Element and text position data

::::

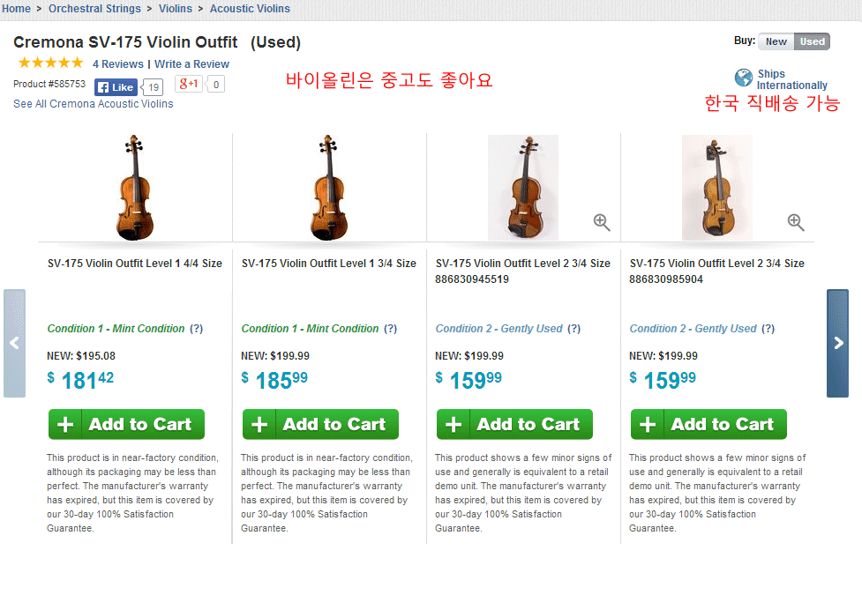Click the magnifier on the third violin image
Viewport: 862px width, 595px height.
602,222
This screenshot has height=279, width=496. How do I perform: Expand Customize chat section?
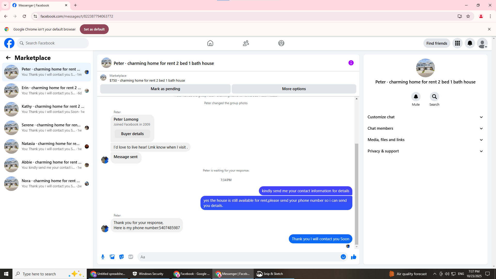click(425, 117)
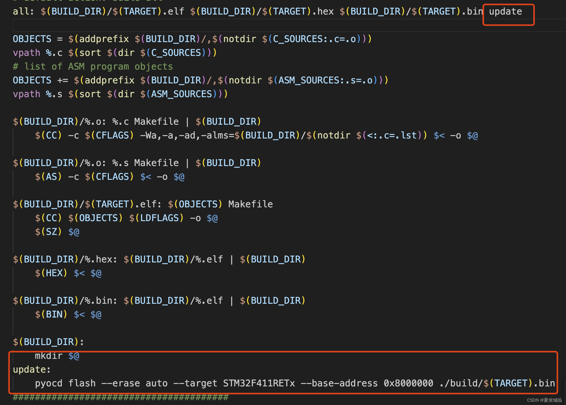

::::

* _Written instruction_: Rewrite the lines above as a JSON list of strings, one string per line, leaving out blank lines and the pictures.

* _Solution to this exercise_:
[
  "Click the magnifier on the third violin image",
  "Viewport: 862px width, 595px height.",
  "602,222",
  "This screenshot has height=279, width=496. How do I perform: Expand Customize chat section?",
  "click(425, 117)"
]